→ Short problem 1
Select every line in the listing below that contains the word "target", and copy those lines.

== Reading text

Woodside’s guys are kicking awesomely all over the place. He drove to Morgantown, W.Va., on Saturday to watch West Virginia trounce Maryland. Both the WVU punter, Gregg Pugnetti of W.T. Woodson, and the Mountaineers’ field goal kicker, Tyler Bitancurt of West Springfield, have trained with Woodside since high school.
Pugnetti, a fifth-year senior, kept kicking even though he’d never gotten on the field through his first four years at the school. He made his college football debut two weeks ago. He hit three punts more than 50 yards, and had two downed at the 1-yard line. Bitancurt, now a sophomore, made 13 of 15 field goal attempts last year and was named first team all-Big East placekicker as a freshman. “I told the coaches he’ll be the best kicker West Virginia ever had,” Woodside says of Bitancurt.
For now, Woodside himself holds that honor. Now 47, he was an All-American kicker for WVU in the early 1980s. He broke the NCAA record for field goals in a season (28) as a sophomore, and still holds several school records (among the marks: career scoring, career field goals, field goal accuracy, and consecutive FGs made; he also has the two longest FGs in WVU history).
The Buffalo Bills drafted Woodside in 1985. He was beaten out by Scott Norwood, who would go on to infamy in the 1991 Super Bowl for missing the last-second field goal that made “Wide Right!” an NFL taunt.
Woodside says he studied the craft intensely after getting cut by several more pro squads. He ultimately found more satisfaction teaching kicking than he ever got out of actually kicking.
Several of his students went further than he did. Nick Novak, former Maryland and Redskins kicker, and Shayne Graham, a Virginia Tech product and NFL vet who was recently released by the Baltimore Ravens, are but two Woodside guys who went pro.

====
== Working data

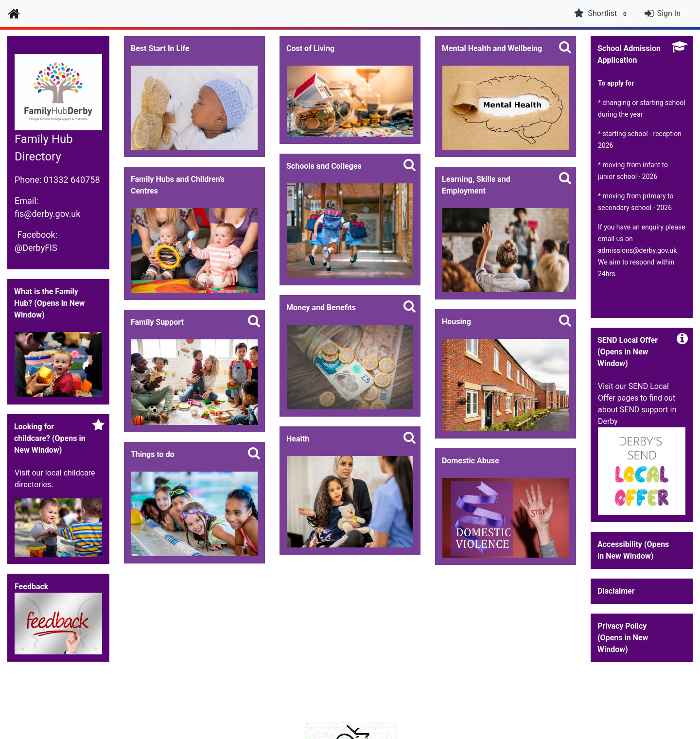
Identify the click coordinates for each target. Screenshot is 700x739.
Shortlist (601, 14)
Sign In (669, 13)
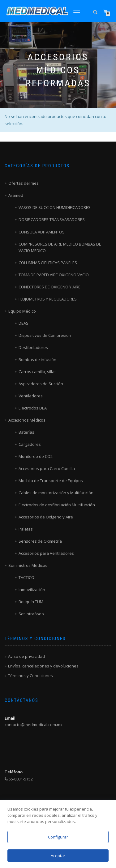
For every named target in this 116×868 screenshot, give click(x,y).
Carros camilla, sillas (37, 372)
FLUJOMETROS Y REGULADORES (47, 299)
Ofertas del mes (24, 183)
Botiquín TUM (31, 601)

====

→ Short problem 2
Please write what comes next in the kicking coach passage above, picking up right after its last sentence.

→ Reply 1
Identify the click coordinates for each target. Screenshot is 700x739.
For every named target in this 116×868 screenshot, give click(x,y).

→ Reply 2
Not all of Woodside’s guys are guys: The DC Divas, the powerhouse semi-pro women’s football franchise, brought Woodside in to teach. “The wide receivers and linemen were heckling us, like, ‘Oh, look at the stupid kickers!’” he says. “That really made me laugh: Male or female, there is no respect for kickers.”
And not all of Woodside’s guys are even kickers, at least when he first gets them. Author and NPR sports contributor Stefan Fatsis trained with Woodside to prepare for what would become A Few Seconds of Panic: A Sportswriter Plays in the NFL, his book about spending the summer of 2006 kicking for Mike Shanahan’s Denver Broncos.
“Paul will make you believe you can kick a 70-yard kickoff or get a Division 1 scholarship if you’re a high school kid,” Fatsis says, “or, in my case, somebody who had never kicked, that I could kick a 40-yard field goal. And, guess what? I could kick a 40-yard field goal! He is one of my favorite people on the planet.”
No aspect of high school football has improved in the last few decades more than the kicking game. Historically, schoolboy kickers were so inept that field goal attempts were rare and two-point conversions common. Kicking coaches were nonexistent around here when Woodside was growing up in Northern Virginia.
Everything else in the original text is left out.